Sickle cell anemia, or sickle cell disease (SCD) is a painful, debilitating and ultimately fatal inherited disease associated with frequent hospitalizations and complications including stroke, pain crises, acute chest syndrome, renal failure and central nervous system disease. The highest frequency of SCD is found in sub-Saharan Africa, India and the Middle East. Migration has dramatically increased the incidence in some European countries – in particular France, where sickle cell disease is now a major health concern. In the U.S., nearly 2,000 babies are born with SCD every year.
SCD is caused by an abnormal type of hemoglobin (a protein inside red blood cells that carries oxygen) called hemoglobin S. Hemoglobin S changes the shape of red blood cells from round to crecent, or “sickle” shaped. The fragile, sickle-shaped cells deliver less oxygen to the body’s tissues and get stuck more easily in small blood vessels, breaking into pieces that interrupt healthy blood flow.
The first symptoms of SCD usually don’t occur until after age 4 months. Almost all patients with SCD have painful episodes, called crises, which can last from hours to days. These crises can affect the bones of the back, the long bones and the chest.

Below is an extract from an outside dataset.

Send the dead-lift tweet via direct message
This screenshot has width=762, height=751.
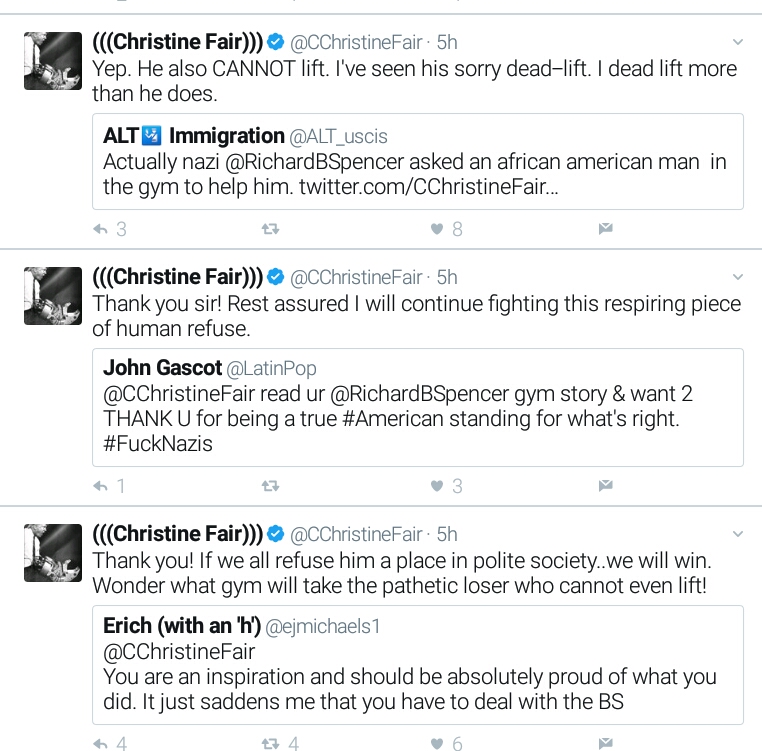tap(606, 228)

Some people with SCD experience minor, brief, infrequent pain episodes. Others experience severe, long-term, frequent episodes with many complications. Treatment for SCD includes monthly blood transfusions and multiple daily oral medications at an estimated $50,000 to $70,000 per year for the life of the child. In technologically advanced countries, children with SCD can expect to live into their mid-40s and beyond. Common causes of death include organ failure and infection.
Common symptoms include:
- Abdominal pain
- Bone pain
- Delayed growth and puberty
- Rapid heart rate
- Ulcers on the lower legs (in adolescents and adults)
- Yellowing of the eyes and skin (jaundice)
Sickle cell disease is much more common in people of African and Mediterranean descent. It is also seen in people from South and Central America, Pacific Rim countries, the Caribbean and the Middle East. The genetic mutation resulting in SCD is protective against malaria, common in those parts of the world.
In order for a child to have SCD, both parents must be “trait” positive (carry the gene) for SCD; people who are trait-positive do not have the signs or symptoms of SCD. Trait-positive parents have a 25% chance of having a child with full SCD.